Multilevel CNNs for Parametric PDEs
- URL: http://arxiv.org/abs/2304.00388v2
- Date: Tue, 4 Apr 2023 12:42:26 GMT
- Title: Multilevel CNNs for Parametric PDEs
- Authors: Cosmas Hei{\ss}, Ingo G\"uhring and Martin Eigel
- Abstract summary: We combine concepts from multilevel solvers for partial differential equations with neural network based deep learning.
An in-depth theoretical analysis shows that the proposed architecture is able to approximate multigrid V-cycles to arbitrary precision.
We find substantial improvements over state-of-the-art deep learning-based solvers.
- Score: 0.0
- License: http://arxiv.org/licenses/nonexclusive-distrib/1.0/
- Abstract: We combine concepts from multilevel solvers for partial differential
equations (PDEs) with neural network based deep learning and propose a new
methodology for the efficient numerical solution of high-dimensional parametric
PDEs. An in-depth theoretical analysis shows that the proposed architecture is
able to approximate multigrid V-cycles to arbitrary precision with the number
of weights only depending logarithmically on the resolution of the finest mesh.
As a consequence, approximation bounds for the solution of parametric PDEs by
neural networks that are independent on the (stochastic) parameter dimension
can be derived.

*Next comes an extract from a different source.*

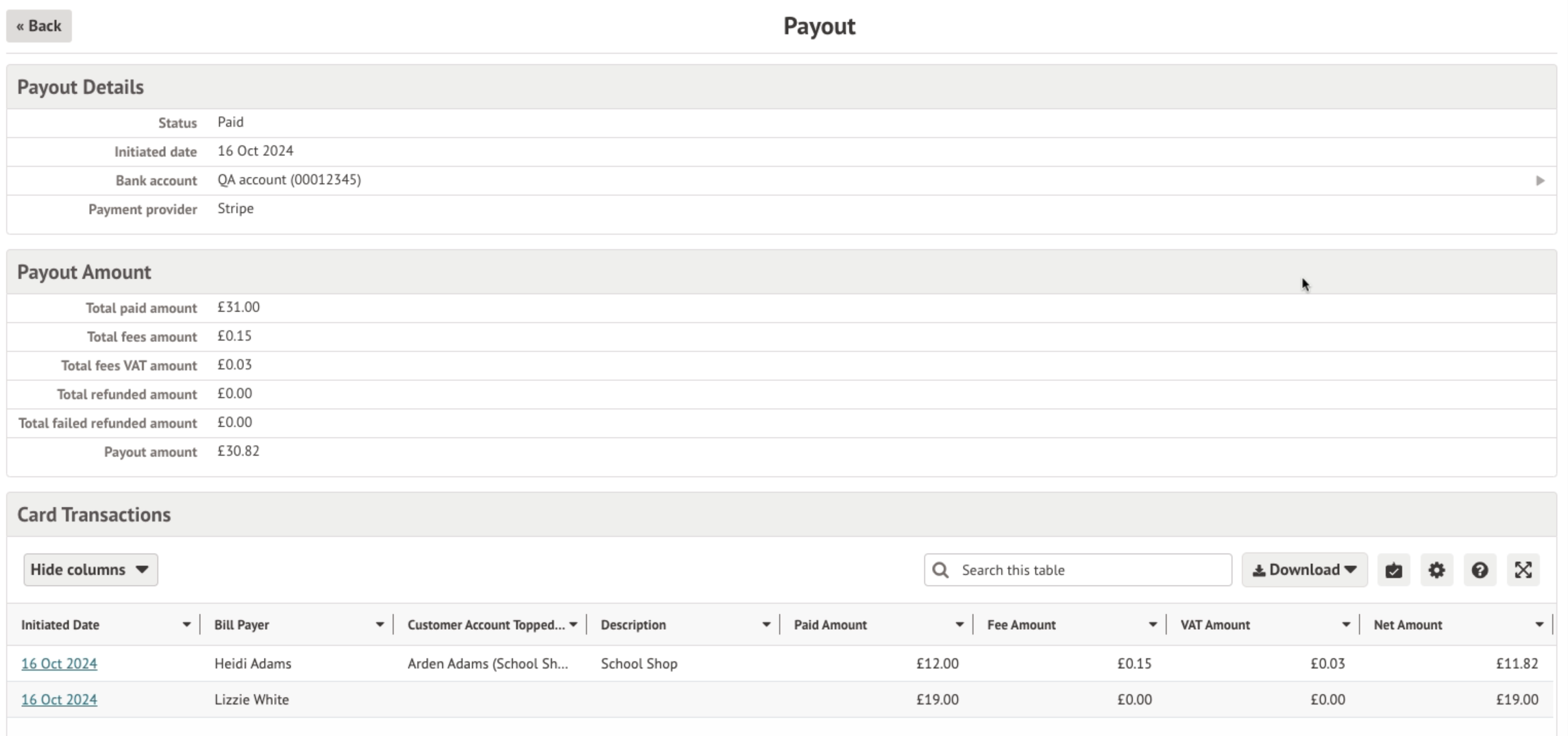Screen dimensions: 1568x736
Task: Click the search magnifier icon
Action: tap(941, 570)
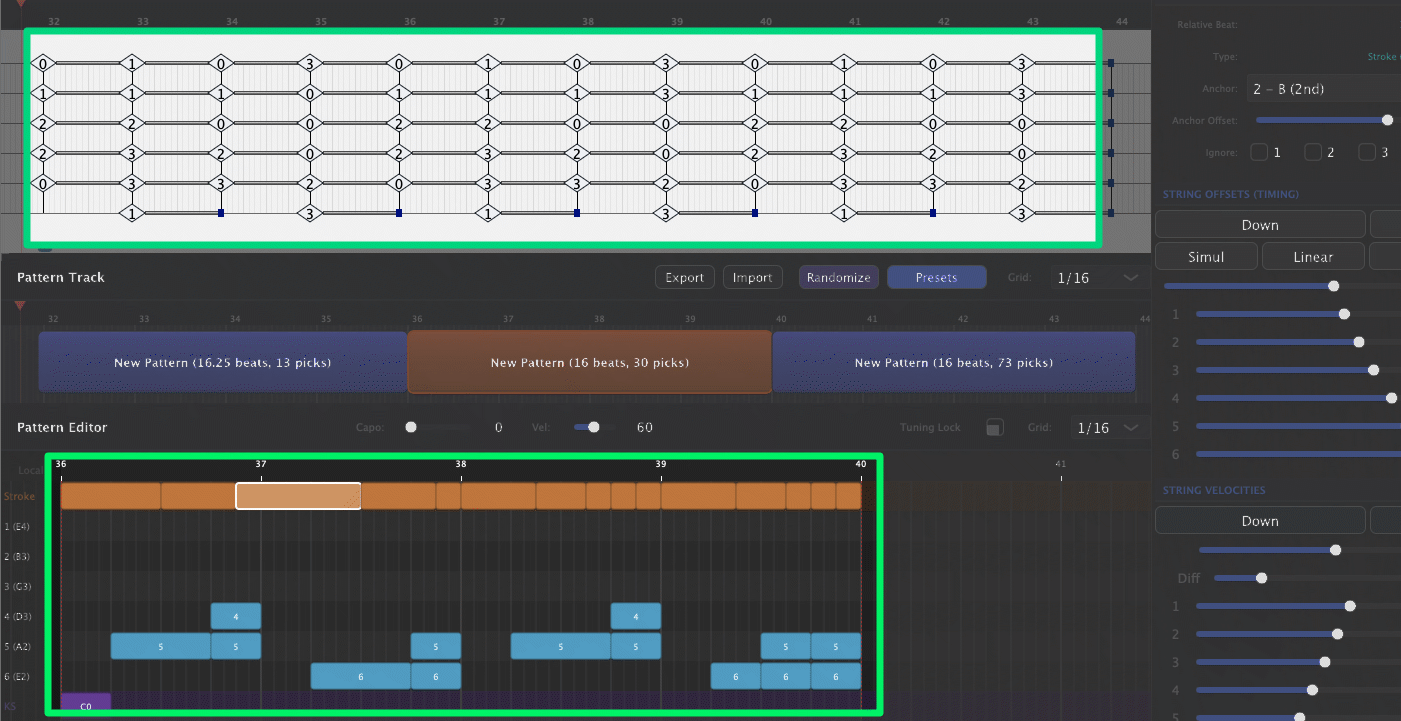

The performance of the proposed method is illustrated on
high-dimensional parametric linear elliptic PDEs that are common benchmark
problems in uncertainty quantification. We find substantial improvements over
state-of-the-art deep learning-based solvers. As particularly challenging
examples, random conductivity with high-dimensional non-affine Gaussian fields
in 100 parameter dimensions and a random cookie problem are examined. Due to
the multilevel structure of our method, the amount of training samples can be
reduced on finer levels, hence significantly lowering the generation time for
training data and the training time of our method.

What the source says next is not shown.